How a technical study enables better decision-making: A case study in watchmaking ecodesign 

Authors : Blanche Daliminer, Julien Boucher

At Earth Action, we don’t do sustainability for sustainability’s sake. We build decision-making tools. The study we conducted with the Watchmaking Ecodesign consortium on component washing is a case in point: rigorous technical work that led one member Maison to revise its procurement specifications and redirect a capital investment. That’s exactly what ecodesign should produce — and precisely the kind of project we’re proud of. 

From scientific data to a purchase decision 

One consortium Maison participated in the study across several of its sites. By accessing the results and ecodesign factsheets, its teams were able to benchmark their machine fleet against industry standards. The diagnosis was immediate: several pieces of equipment were oversized relative to actual processing volumes, with a per-kilogram impact well above average. 

Those factsheets then served as the direct basis for revising the procurement specifications: machine type, target sizing, electrical consumption criteria to demand from suppliers. Environmental criteria quantified through LCA thus concretely guided the Maison’s investment in new washing machines. Not a broad-brush recommendation — a purchasing decision, backed by numbers and a clear rationale. 

That transition from science to decision was only possible because the upstream work was solid. That’s the whole point. 

Why washing, and why an LCA 

The watchmaking industry faces a shortage of environmental data: existing secondary databases don’t represent its processes with sufficient granularity.
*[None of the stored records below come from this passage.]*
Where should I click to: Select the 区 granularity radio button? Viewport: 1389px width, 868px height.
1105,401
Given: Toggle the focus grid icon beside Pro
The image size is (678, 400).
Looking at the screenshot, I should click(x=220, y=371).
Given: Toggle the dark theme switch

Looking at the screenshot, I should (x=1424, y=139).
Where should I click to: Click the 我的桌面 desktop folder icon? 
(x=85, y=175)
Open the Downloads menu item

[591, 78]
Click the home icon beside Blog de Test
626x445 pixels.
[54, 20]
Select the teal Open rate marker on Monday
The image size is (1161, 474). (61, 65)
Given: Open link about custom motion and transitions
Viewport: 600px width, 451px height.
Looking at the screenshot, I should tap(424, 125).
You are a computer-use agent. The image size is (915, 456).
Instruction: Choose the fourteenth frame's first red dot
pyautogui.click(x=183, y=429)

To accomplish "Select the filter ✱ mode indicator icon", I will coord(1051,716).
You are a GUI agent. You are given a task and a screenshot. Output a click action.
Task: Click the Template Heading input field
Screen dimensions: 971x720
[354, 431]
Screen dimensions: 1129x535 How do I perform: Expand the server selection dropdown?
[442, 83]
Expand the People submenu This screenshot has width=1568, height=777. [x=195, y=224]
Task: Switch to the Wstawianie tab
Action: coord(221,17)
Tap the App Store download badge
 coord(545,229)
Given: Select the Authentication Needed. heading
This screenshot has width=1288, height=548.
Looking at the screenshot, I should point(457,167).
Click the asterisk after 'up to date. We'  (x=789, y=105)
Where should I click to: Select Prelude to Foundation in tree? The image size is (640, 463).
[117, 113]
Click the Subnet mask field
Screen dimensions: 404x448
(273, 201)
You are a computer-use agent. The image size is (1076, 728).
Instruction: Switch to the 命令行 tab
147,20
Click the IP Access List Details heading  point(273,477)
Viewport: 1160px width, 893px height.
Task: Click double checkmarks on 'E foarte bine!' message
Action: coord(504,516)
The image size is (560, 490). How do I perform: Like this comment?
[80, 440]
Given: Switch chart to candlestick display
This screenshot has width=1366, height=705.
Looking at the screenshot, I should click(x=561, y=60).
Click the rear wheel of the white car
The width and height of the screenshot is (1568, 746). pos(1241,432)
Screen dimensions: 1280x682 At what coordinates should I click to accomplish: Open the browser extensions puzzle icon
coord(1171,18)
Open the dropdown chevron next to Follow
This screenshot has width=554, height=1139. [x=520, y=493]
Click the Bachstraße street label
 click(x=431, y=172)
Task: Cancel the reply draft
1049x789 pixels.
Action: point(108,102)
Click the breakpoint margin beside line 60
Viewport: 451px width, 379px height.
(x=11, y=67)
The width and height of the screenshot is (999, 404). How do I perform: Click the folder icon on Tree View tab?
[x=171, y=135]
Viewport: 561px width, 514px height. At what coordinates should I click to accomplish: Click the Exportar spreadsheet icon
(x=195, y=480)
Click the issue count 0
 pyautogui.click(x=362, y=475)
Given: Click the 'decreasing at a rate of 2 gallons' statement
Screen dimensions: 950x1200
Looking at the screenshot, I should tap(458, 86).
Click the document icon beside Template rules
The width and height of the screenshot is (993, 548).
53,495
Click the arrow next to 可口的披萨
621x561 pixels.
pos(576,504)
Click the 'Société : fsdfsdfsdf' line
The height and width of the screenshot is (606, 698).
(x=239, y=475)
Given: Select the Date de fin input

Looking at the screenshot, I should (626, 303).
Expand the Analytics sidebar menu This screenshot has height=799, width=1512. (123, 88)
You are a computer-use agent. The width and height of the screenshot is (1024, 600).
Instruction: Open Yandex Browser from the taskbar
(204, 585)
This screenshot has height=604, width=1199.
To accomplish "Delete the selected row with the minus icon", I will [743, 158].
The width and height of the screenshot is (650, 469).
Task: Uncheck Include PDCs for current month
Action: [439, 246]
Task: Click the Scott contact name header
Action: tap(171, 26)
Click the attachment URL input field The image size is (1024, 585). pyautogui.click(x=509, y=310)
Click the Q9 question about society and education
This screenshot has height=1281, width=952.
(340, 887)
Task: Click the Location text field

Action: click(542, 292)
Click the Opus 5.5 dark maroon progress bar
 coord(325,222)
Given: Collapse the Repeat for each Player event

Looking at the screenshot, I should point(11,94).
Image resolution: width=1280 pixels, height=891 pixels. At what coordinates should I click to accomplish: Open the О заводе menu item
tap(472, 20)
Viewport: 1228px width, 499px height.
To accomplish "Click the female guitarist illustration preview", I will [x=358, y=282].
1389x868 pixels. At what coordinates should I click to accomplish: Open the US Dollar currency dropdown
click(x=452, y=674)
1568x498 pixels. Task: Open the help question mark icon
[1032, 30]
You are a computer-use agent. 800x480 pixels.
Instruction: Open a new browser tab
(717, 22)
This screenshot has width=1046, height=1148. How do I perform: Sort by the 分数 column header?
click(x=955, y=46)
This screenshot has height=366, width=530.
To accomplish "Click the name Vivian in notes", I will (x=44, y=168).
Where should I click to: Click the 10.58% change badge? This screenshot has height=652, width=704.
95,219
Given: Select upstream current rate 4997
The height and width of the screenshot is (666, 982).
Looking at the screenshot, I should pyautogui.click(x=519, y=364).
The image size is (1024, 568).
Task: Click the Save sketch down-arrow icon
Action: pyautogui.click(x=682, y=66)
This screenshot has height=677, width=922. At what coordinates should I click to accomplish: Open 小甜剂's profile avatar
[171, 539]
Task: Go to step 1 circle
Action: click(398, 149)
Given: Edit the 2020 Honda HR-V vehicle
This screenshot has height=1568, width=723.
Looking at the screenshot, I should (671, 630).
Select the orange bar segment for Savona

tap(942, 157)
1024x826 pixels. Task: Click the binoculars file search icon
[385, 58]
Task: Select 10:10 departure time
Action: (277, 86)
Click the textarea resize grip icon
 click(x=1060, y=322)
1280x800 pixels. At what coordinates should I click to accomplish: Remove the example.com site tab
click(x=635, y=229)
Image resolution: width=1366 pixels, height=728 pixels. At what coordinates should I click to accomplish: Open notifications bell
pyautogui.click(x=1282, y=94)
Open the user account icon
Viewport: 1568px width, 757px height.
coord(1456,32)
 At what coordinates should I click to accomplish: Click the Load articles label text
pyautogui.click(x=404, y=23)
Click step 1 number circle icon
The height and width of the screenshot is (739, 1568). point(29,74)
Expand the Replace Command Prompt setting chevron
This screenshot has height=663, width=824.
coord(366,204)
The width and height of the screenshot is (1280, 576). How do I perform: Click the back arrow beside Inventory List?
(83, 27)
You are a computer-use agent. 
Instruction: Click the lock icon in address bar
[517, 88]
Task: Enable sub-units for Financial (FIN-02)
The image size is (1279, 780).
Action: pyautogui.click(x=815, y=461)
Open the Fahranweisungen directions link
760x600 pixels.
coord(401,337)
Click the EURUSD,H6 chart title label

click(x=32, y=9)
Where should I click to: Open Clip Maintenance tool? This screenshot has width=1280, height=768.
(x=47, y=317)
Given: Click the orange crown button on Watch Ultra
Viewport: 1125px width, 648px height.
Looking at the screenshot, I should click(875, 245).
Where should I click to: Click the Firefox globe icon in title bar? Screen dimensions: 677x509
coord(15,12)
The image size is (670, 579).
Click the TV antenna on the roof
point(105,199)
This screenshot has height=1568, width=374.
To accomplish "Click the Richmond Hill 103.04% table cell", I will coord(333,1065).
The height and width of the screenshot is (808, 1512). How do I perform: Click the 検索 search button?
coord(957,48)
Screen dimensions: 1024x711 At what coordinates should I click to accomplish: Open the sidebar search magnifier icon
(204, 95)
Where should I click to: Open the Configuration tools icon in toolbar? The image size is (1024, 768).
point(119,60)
To fill that gap, the Watchmaking Ecodesign consortium — co-led by Earth Action and 109°, a specialist in movement design — launched its first sector-wide life cycle analyses. 

Washing emerged as the first topic following a multi-criteria prioritisation: highly strategic and immediately actionable. Every component is washed multiple times during manufacturing (degreasing, intermediate washing, finishing, after-sales service), yet its environmental impact had never been rigorously quantified. 

The study covered 22 machines across 7 sites, belonging to 5 watchmaking Maisons and 1 subcontractor operating in Switzerland, spanning six machine types. Impacts were assessed using the EF 3.1 methodology — covering 16 impact categories, not just CO₂. Where a carbon footprint looks at a single dimension, an LCA evaluates the full picture: resources, ecotoxicity, water, energy. 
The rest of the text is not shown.